A grand triumphal arch that President Trump wants built near Arlington cleared a preliminary review this week, moving the project forward while leaving unresolved a fundamental question: whether the century-old law that keeps Washington's skyline low applies to a monument this tall.

A monument that President Trump has championed for the nation's 250th anniversary took another step forward this week, and with it came a debate over the rules that have long governed how tall anything in Washington can be.

## What happened

The National Capital Planning Commission gave the proposed arch a preliminary approval, advancing it while flagging design and legal questions still to be settled, [NPR reported](https://www.npr.org/2026/07/09/nx-s1-5884728/trump-arch-height-act-commission-meeting). The vote clears a procedural hurdle but is not the final word; the commission set a later meeting, expected in the fall, to weigh full approval, [ABC News reported](https://abcnews.com/Politics/trumps-proposed-arch-gets-preliminary-approval-key-agency/story?id=134633167).

## A very tall arch

The plan is for a large triumphal arch near the Virginia end of Memorial Bridge, close to Arlington National Cemetery, and, at a proposed height of about 250 feet, it would tower over much of the capital's monumental core, [ABC News reported](https://abcnews.com/Politics/trumps-proposed-arch-gets-preliminary-approval-key-agency/story?id=134633167). That height is the crux of the controversy.
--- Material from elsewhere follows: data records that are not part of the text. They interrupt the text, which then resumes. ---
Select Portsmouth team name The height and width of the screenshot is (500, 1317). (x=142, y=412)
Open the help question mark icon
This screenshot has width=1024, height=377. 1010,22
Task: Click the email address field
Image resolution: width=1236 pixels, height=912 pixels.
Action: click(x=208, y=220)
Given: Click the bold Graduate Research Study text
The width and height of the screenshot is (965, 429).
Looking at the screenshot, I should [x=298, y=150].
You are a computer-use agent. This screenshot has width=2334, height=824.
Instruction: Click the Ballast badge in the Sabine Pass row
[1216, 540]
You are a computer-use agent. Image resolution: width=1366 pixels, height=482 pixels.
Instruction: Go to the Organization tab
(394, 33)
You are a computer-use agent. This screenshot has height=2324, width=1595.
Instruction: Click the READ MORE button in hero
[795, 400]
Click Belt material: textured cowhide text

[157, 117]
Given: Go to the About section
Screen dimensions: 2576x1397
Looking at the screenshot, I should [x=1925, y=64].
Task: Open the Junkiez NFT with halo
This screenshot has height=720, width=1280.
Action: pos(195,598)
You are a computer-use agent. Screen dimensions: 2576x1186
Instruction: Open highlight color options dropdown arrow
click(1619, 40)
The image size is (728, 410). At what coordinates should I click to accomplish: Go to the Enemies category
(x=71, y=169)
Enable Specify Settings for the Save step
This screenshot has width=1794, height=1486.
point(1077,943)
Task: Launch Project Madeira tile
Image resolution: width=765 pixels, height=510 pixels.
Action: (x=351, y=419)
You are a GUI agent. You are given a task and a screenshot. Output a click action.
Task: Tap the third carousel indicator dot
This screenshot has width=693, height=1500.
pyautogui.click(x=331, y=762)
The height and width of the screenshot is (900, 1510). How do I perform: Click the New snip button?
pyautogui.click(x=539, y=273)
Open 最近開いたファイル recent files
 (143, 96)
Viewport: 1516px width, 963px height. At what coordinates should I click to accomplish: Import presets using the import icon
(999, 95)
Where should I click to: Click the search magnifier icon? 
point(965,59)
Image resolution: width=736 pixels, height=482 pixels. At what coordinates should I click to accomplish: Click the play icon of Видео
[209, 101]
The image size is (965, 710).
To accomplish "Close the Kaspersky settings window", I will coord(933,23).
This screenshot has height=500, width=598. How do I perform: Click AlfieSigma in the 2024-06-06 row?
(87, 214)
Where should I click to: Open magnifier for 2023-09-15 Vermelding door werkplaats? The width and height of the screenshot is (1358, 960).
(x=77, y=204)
## The height-limit question

Washington's low, horizontal skyline is not an accident; it is protected by the Height of Buildings Act of 1910, which caps how tall structures can be. The Trump administration's Interior Department has argued that the law does not apply to federal buildings, while the planning commission has historically taken the opposite view, that the limit is binding, [the Washington Times reported](https://www.washingtontimes.com/news/2026/jul/9/trump-triumphal-arch-wins-early-approval-national-capital-planning/). Commissioners floated a possible redesign that would shift the arch's proportions to fit within the limit while keeping its overall height, and deferred a formal ruling on whether the act applies.

## Support and opposition

The project has drawn sharp objections, including from veterans and Gold Star families who worry it would intrude on the solemnity and sight lines of Arlington, and who question both the design and the process, [ABC News reported](https://abcnews.com/Politics/trumps-proposed-arch-gets-preliminary-approval-key-agency/story?id=134633167). Supporters, including the commission's leadership, have emphasized the importance of commemorating the country's 250th year, without necessarily endorsing every detail of the plan. A separate design review body signed off on the concept earlier this year.

## What's next

Several steps remain before anything is built, including further federal reviews and the commission's final vote in the fall, and no public cost estimate has been released, [the Washington Times reported](https://www.washingtontimes.com/news/2026/jul/9/trump-triumphal-arch-wins-early-approval-national-capital-planning/). For now, the arch is advancing, and with it a genuinely consequential question about whether a monument can rise above the rules that have kept the capital's skyline low for more than a century.